My question would be where is the silicone coming from in the first place? The first thing would be to check how clean the boards are either through a solvent extract test or doing some SIR testing to determine the exact composition of the residues on the laminate surfaces. Checking for finger prints and other contaminants could also be conducted but an audit of the manufacturing site looking for hand creams could be a good exercise to go through as this is definitely a place where silicone can come from and be deposited on the laminate surfaces.

Leo Lambert
Vice President, Technical Director
EPTAC Corporation
At EPTAC Corporation, Mr. Lambert oversees content of course offerings, IPC Certification programs and provides customers with expert consultation in electronics manufacturing, including RoHS/WEEE and lead free issues. Leo is also the IPC General Chairman for the Assembly/Joining Process Committee.

Specific to adhesion, there are a couple of likely candidates:
  • contamination of the board with silicone
  • contamination of the product with silicone (via the equipment etc used)
  • use of 'dirty' solvents when cleaning the boards
  • not allowing the boards to dry completely after cleaning prior to coating
  • applying too much coating in a single coating on rougher matte-finish solder mas surfaces
  • not allowing sufficient time for solvents to evaporate between coats.

Doug Dixon
Douglass Dixon is the Chief Marketing Officer for 360 BC Group, a marketing agency with offices throughout the US. 360 BC specializes in consulting and implementing successful marketing programs that utilize the latest in marketing, sales and technology strategies. As an electronics veteran, Dixon has worked in the industry for over 30 years for companies like Henkel, Universal Instruments, Camelot Systems, and Raytheon. Dixon's electronics industry experience includes a broad skill set that includes engineering, field service, applications, product management and marketing communications expertise.

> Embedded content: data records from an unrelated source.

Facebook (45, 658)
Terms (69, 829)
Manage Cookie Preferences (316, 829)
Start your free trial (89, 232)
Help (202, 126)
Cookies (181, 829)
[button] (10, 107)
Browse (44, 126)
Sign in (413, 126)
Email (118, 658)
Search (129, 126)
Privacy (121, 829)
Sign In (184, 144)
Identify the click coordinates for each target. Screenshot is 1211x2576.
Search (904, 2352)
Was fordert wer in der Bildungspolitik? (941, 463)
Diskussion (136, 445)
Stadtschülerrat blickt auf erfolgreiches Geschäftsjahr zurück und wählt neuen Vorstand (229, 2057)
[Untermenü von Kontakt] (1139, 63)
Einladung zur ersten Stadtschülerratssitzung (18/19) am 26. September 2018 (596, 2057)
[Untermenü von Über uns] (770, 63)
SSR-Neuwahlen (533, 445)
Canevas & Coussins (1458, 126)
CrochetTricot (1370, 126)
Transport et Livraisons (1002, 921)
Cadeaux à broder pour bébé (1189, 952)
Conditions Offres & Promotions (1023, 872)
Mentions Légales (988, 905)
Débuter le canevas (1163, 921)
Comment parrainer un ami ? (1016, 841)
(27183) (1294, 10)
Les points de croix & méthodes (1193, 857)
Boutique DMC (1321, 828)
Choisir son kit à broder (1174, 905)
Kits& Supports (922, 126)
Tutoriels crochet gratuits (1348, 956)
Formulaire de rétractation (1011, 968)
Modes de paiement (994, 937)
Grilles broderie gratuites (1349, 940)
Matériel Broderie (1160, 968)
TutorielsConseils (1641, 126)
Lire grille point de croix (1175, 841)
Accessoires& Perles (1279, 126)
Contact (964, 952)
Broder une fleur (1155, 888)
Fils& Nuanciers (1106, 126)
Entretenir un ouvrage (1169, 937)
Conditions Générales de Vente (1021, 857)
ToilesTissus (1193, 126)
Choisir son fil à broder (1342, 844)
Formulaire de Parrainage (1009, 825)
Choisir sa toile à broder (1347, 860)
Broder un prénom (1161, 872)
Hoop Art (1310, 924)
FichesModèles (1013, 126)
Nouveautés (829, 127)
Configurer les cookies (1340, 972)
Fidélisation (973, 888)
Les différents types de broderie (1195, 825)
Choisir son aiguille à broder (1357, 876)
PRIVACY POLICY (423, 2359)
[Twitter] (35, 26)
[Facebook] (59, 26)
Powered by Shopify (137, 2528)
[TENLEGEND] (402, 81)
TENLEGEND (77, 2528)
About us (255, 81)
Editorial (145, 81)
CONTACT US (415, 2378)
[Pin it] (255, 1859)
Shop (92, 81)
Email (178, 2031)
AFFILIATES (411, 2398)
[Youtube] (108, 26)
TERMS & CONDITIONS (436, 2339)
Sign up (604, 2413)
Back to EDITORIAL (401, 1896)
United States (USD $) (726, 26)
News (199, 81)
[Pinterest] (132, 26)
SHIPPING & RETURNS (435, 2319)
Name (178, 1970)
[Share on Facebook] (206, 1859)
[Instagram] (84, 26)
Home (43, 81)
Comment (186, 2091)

First of all, I suggest confirming that the surface is clean with sufficient surface energy for good conformal coating adhesion based on below criteria: Test Recommended value Ionic Contamination (R.O.S.E. Test) < 2.6 ug NaCl eq./in2 Surface Energy via Dyne Pen or Dyne Ink Test Kit > 40 mN/m (> 40 dyne/cm) Zestron Flux Test Kit Negative Zestron Resin/Rosin Test Kit Negative Tin Organic Compound Test Kit Negative If none of the above criteria is met then we need to investigate optimizing the wash process based on the contamination type we face.

Umut Tosun
Application Technology Manager
Zestron America
Mr. Tosun has published numerous technical articles. As an active member of the SMTA and IPC organizations, Mr. Tosun has presented a variety of papers and studies on topics such as "Lead-Free Cleaning" and "Climatic Reliability".